(Collected data entries)
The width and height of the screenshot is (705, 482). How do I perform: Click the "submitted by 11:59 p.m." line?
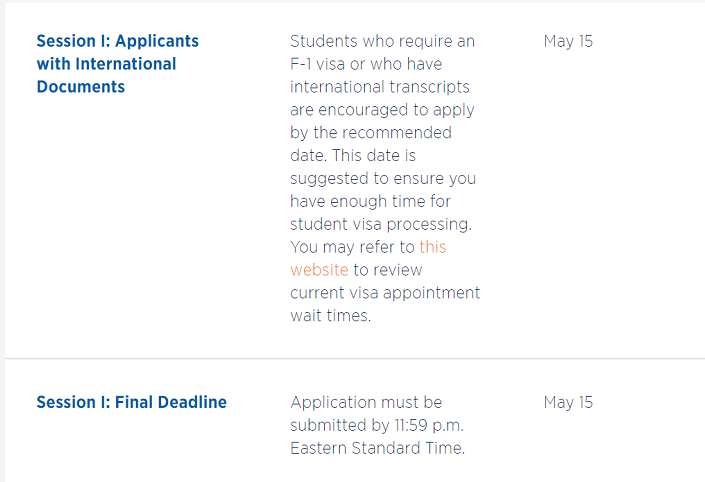[377, 425]
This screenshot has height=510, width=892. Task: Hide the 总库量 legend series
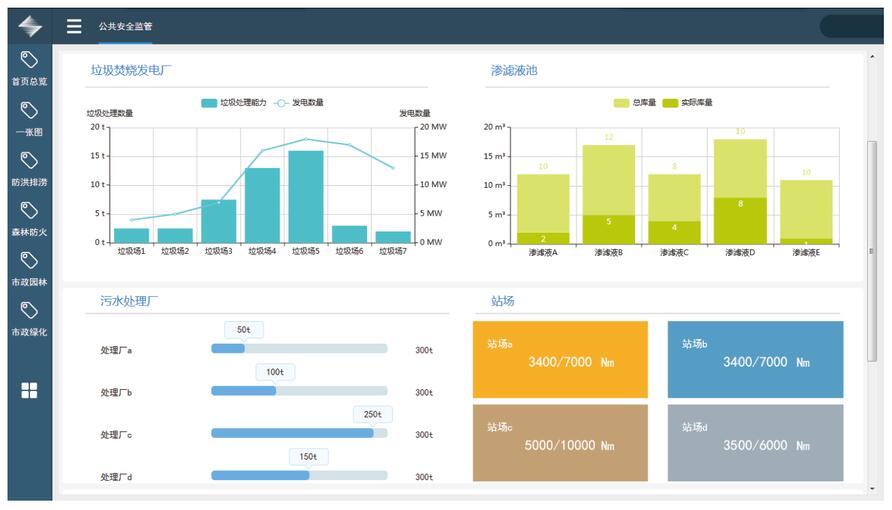coord(635,102)
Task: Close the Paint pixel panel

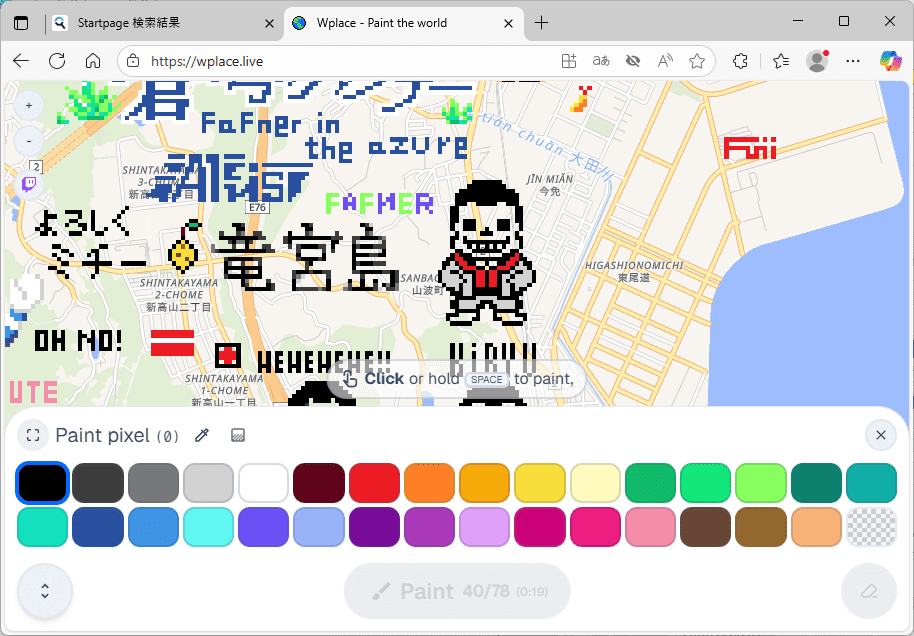Action: (880, 435)
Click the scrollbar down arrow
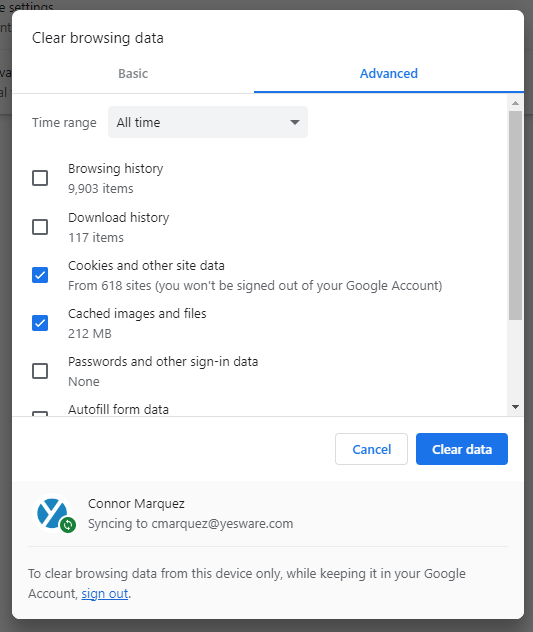 point(515,407)
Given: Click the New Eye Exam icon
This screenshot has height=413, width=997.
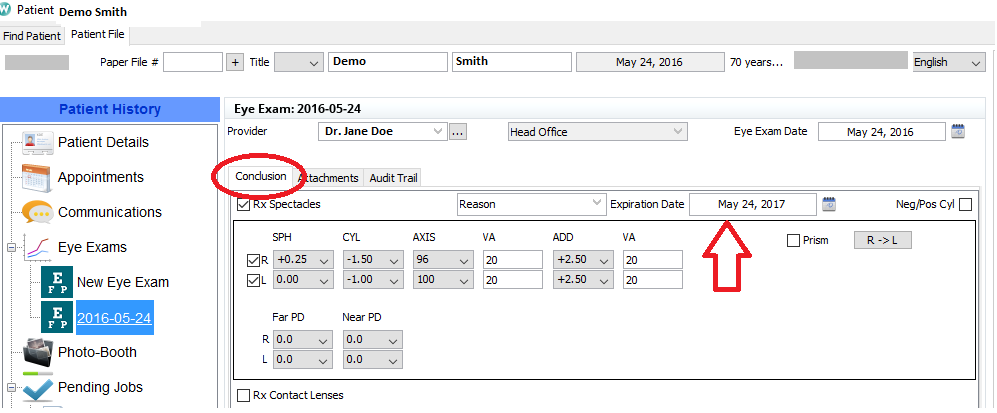Looking at the screenshot, I should pyautogui.click(x=56, y=282).
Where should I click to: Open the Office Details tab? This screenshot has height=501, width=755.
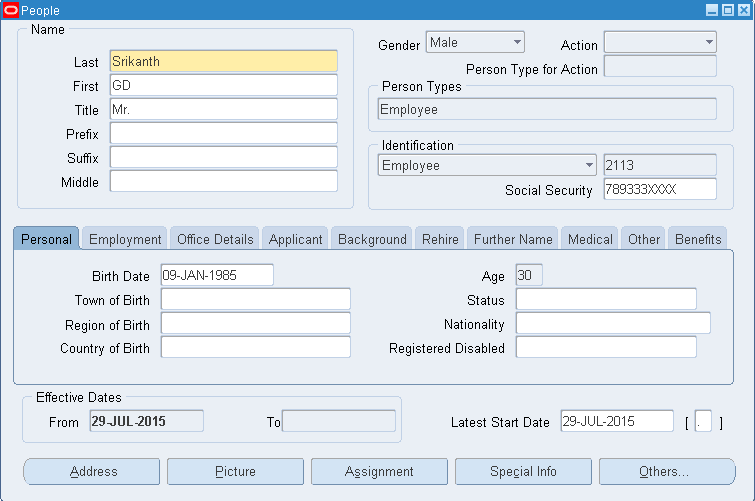[215, 240]
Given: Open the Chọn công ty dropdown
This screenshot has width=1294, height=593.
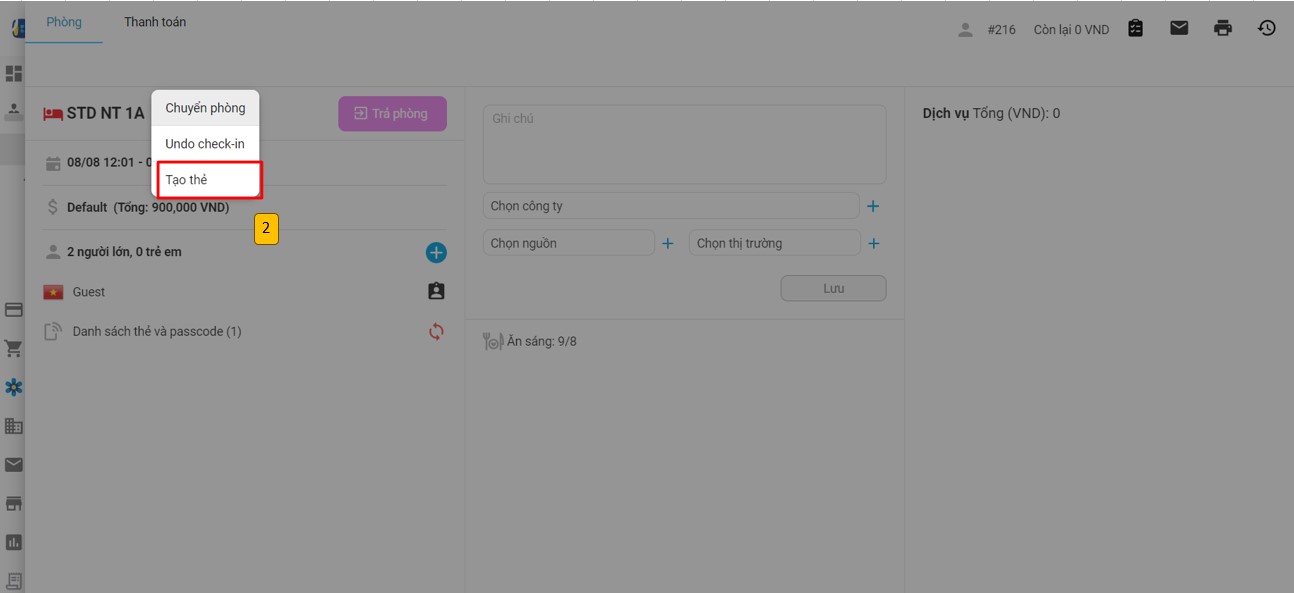Looking at the screenshot, I should point(670,206).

Instructions for the task
The required output is the lines from the one containing "This screenshot has height=510, width=892." through the end of the data, printed exactly, with no pictures.

Response
This screenshot has height=510, width=892. Task: Hide the 总库量 legend series
coord(635,102)
Task: Close the Paint pixel panel

Action: (880, 435)
Click the scrollbar down arrow
 point(515,407)
Given: Click the New Eye Exam icon
This screenshot has height=413, width=997.
Looking at the screenshot, I should pyautogui.click(x=56, y=282).
Where should I click to: Open the Office Details tab? This screenshot has height=501, width=755.
[215, 240]
Given: Open the Chọn công ty dropdown
This screenshot has width=1294, height=593.
Looking at the screenshot, I should point(670,206).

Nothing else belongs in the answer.